Recently, your faithful lawblogger attended a seminar at the local bar association which was emceed by Nassau County Surrogate John Riordan. The surrogate took this opportunity to discuss  the recently decided case of Schoeps v. Andrew Lloyd Webber Art Foundation which is reported at 884 NYS2d396. This First Department Appellate Division case is of interest on several levels. It deals with the attempt of  a German national to recover a multi-million dollar Picasso painting which he alleged was part of a huge art collection sold for a fraction of its true value when the Nazis were seizing Jewish assets in pre-war Germany.

Relying on German law which provides that ownership rights of property vest in the heirs at death, Schoeps brought suit in New York without first obtaining letters of administration appointing him as the legal representative of the deceased. Schoeps maintained that if a German court would recognize his status, an American court should afford him the same right pursuant to the principles of comity. He had filed a complaint in United States District Court for the Southern District of New York seeking to block the sale of the Picasso by the Andrew Lloyd Webber Foundation at an auction at Christies in New York.

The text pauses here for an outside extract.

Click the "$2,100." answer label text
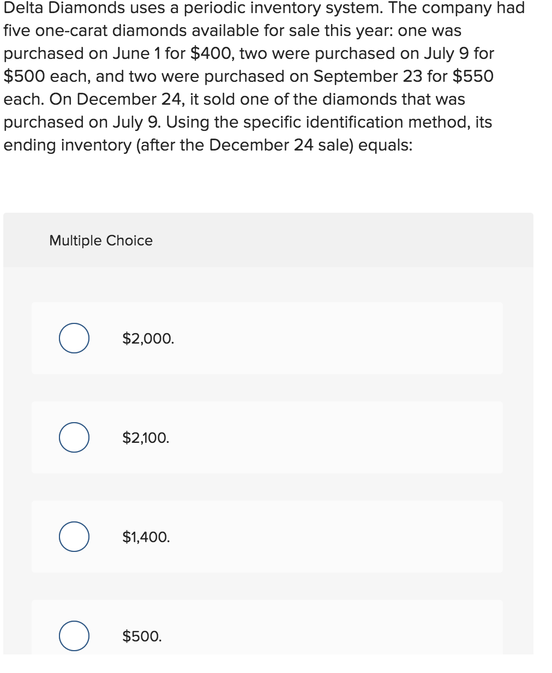The height and width of the screenshot is (673, 552). pos(146,438)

After this complaint was dismissed for lack of federal jurisdiction, the defendant opted to withdraw the piece from auction and returned it to London on the very same day that plaintiff Schoeps sued in the New York County Supreme Court seeking to impose a constructive trust and damages for conversion among other things. The lower court granted a motion to dismiss and plaintiff appealed.

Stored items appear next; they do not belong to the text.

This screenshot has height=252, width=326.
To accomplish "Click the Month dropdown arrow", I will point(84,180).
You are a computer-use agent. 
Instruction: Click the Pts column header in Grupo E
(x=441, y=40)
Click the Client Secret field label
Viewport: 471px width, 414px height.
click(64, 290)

Citing New York law that "absent extraordinary circumstances, even a party who is the sole beneficiary of the estate ‘cannot act on behalf of the estate or exercise…fiduciary’s rights without respect to estate property’" the court ultimately affirmed the lower court’s decision. The catch here is that the court, in this decision now recognizes that "extraordinary circumstances" might exist such as would give the claimant the right to act in New York without first obtaining letters. The problem here was that Schoeps failed to establish the existence of extraordinary circumstances . He might possibly have succeeded had (as the court notes) he provided a verified provenance of the painting showing decisively that it had been in his family prior to the Nazi takeover of Germany. He also failed to provide "an affidavit from an expert in the law of the foreign jurisdiction concerning inheritance rights together with certified documentation from that jurisdiction formally certifying his right to pursue his claim.

In essence, this case is a cautionary lesson for the practitioner. Here, plaintiff had a legal mountain to climb with a reward worth millions at the peak. Though the challenge was formidable, he also could have had the tools to succeed –the expert opinions and certifications noted by the court– had he only made a reasonable effort to obtain them. What would the outcome of this case have been had plaintiff taken the extra time and effort to be thoroughly prepared to establish the existence of extraordinary circumstances? One can only wonder!